2.Physical-purchase price list (buy the machine)

Only a handful of vendors will sell you a quantum computer outright, and the price ladder is steep. A desktop NMR unit for teaching costs about the same as a workstation; a single superconducting QPU module is most of a million dollars before you have cooled it; a full commercial system is eight figures. Where a public or buyer-confirmed price exists it is tagged verified; where only secondary coverage exists it is industry-reported; where the vendor publishes no price it is quote-only.

Table 2 — Physical quantum computers you can buy, 2026

SystemTypePriceStatus
SpinQ Gemini / Triangulum (desktop)
Room-temperature desktop unit for education and training; sits on a bench like a tower PC.
NMR, 2-3 qubitsfrom ~$5,000industry reported
Rigetti Novera QPU
The QPU module only; needs a dilution refrigerator and control electronics (a full turnkey Novera system has sold at roughly $2.85M each).
Superconducting, 9 qubitsfrom $900,000verified primary
D-Wave Advantage2
A complete on-premise annealing system. Florida Atlantic University signed a $20M agreement to purchase and install one in 2026.
Annealer, 4,400+ qubits$20,000,000verified primary
IBM Quantum System One / Two
IBM installs on-premise systems for enterprise and government but does not publish a list price; industry estimates put a full system above $10M.
Superconducting, utility-scaleno public pricequote only

Purchase prices are point-in-time and change without notice; the D-Wave figure is the $20M price Florida Atlantic University agreed in January 2026, and the Rigetti figure is the Novera QPU starting price. IBM installs on-premise systems but publishes no list price. These are hardware costs only and exclude cryogenics, facilities and staff.

3.Buy or rent?

For nearly every workload, renting cloud access is dramatically cheaper than buying. A 10,000-shot circuit on AWS Braket's Rigetti Cepheus costs about $4.55, and IBM's Open Plan is free for 10 minutes of QPU time per 28-day window. Owning hardware only pays off when you need dedicated, always-on access and can absorb both the six-to-eight-figure purchase and the cryogenic infrastructure and specialist staff to keep it running. That is why the practical "price of a quantum computer" for most teams is a cloud bill, not a capital purchase.

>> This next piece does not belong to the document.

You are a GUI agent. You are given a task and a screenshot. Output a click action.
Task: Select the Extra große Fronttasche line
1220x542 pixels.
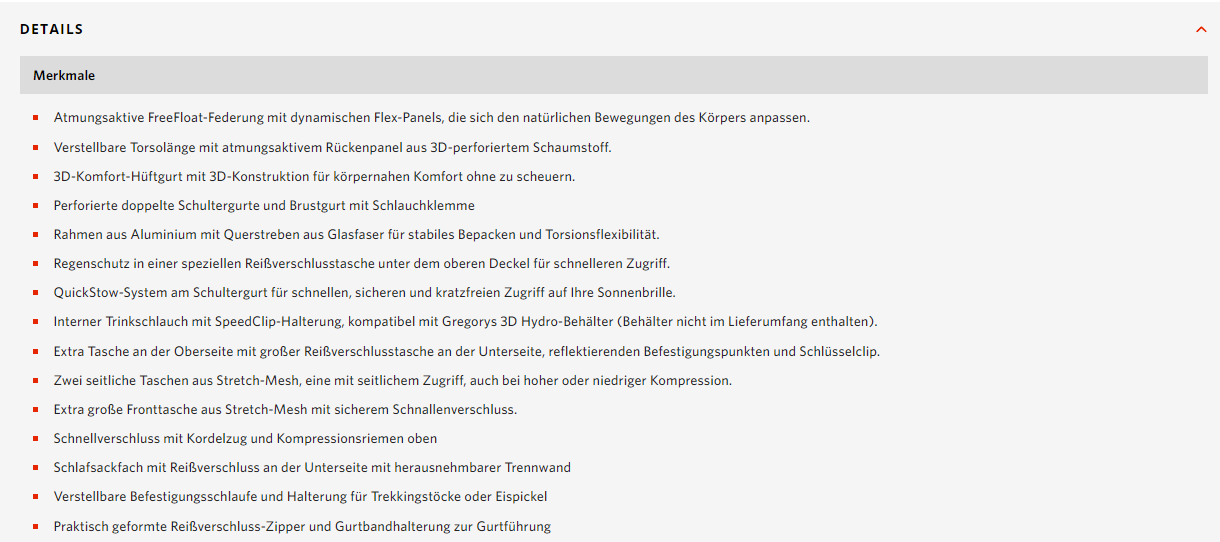[285, 410]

4.Frequently asked questions

How much does it cost to buy a quantum computer in 2026?

It spans four orders of magnitude. A SpinQ desktop NMR machine for education starts at about $5,000. A Rigetti Novera QPU (9 superconducting qubits) is priced from $900,000, though it needs its own dilution refrigerator. A complete D-Wave Advantage2 annealing system sold for $20 million to Florida Atlantic University in 2026. Utility-scale superconducting systems from IBM are installed on-premise but have no published list price; industry estimates exceed $10 million. Most organisations rent cloud access instead of buying hardware.

What is the cheapest quantum computer you can buy?

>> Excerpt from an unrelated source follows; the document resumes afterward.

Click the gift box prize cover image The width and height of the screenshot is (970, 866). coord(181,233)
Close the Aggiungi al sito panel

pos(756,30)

A SpinQ desktop NMR quantum computer, from about $5,000, is the cheapest machine you can actually purchase and put on a bench. It has 2-3 qubits and runs at room temperature, aimed at teaching and algorithm training rather than research-scale computation. Anything with more qubits and higher fidelity jumps to six or seven figures.

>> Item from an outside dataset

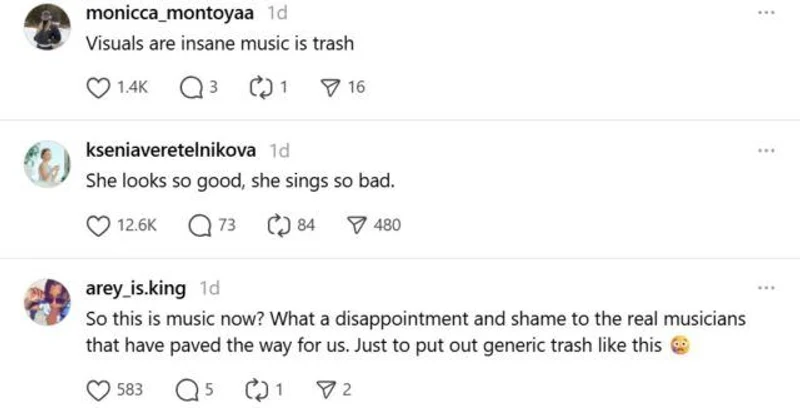Image resolution: width=800 pixels, height=408 pixels.
Task: Open more options on monicca_montoyaa's comment
Action: coord(766,13)
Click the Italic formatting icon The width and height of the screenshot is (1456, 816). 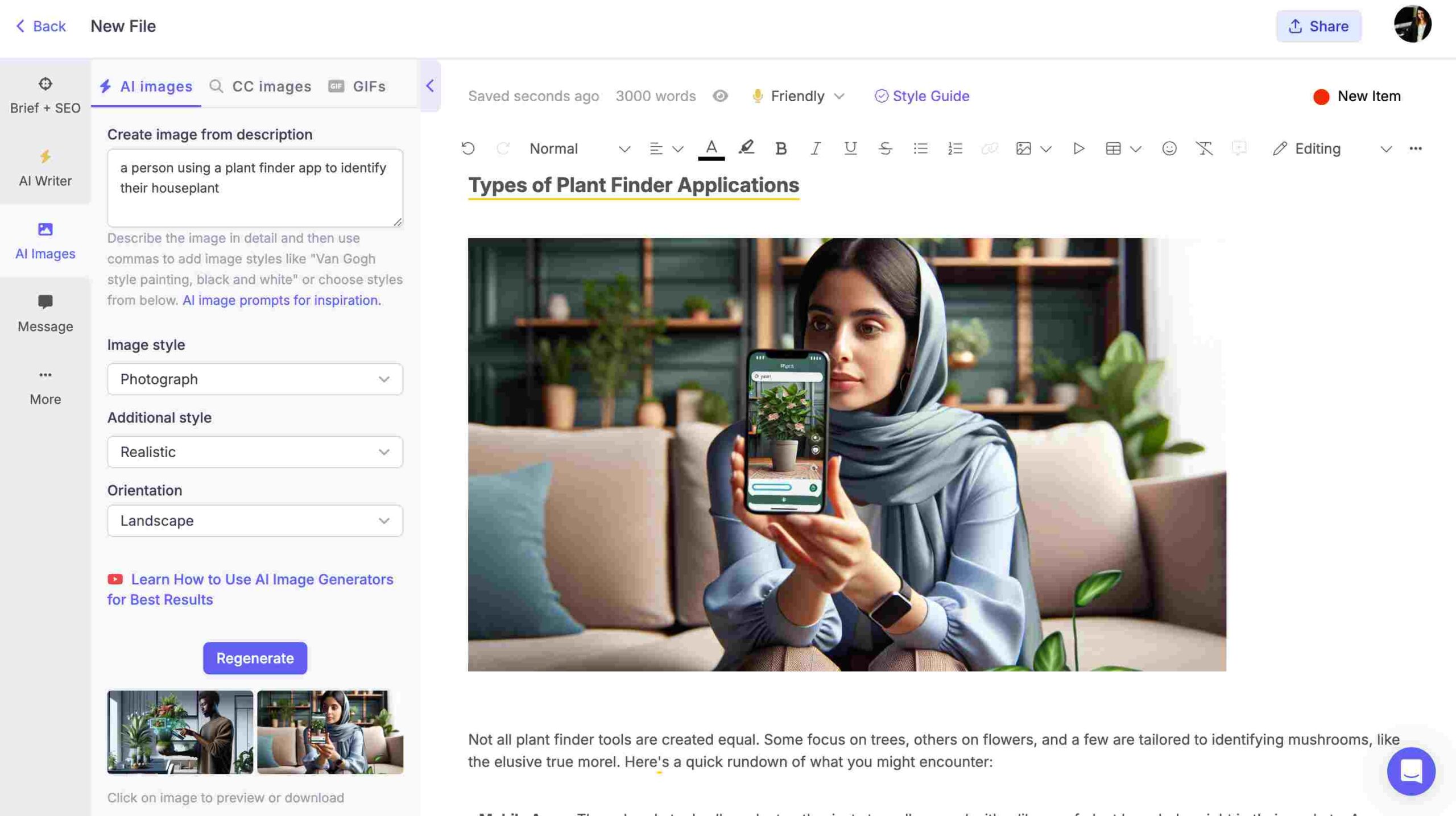pos(815,148)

What is the price of a commercial quantum computer?

For a full research-grade or production system, published figures in 2026 are: Rigetti Novera QPU from $900,000 (module only), and a complete D-Wave Advantage2 annealer at $20 million (the price Florida Atlantic University agreed to pay). IBM's utility-scale superconducting systems are quoted privately and industry-estimated above $10 million. Prices this high are why cloud access dominates: you can run the same hardware from free to a few dollars per job.

Is it cheaper to buy or rent a quantum computer?

For almost everyone, renting cloud access is far cheaper. IBM's Open Plan gives 10 minutes of QPU runtime per 28-day window for free, and a 10,000-shot circuit on AWS Braket's Rigetti Cepheus costs about $4.55. Buying hardware only makes sense when you need dedicated, always-on access and can absorb both the six-to-eight-figure purchase and the cryogenic infrastructure and staff to run it.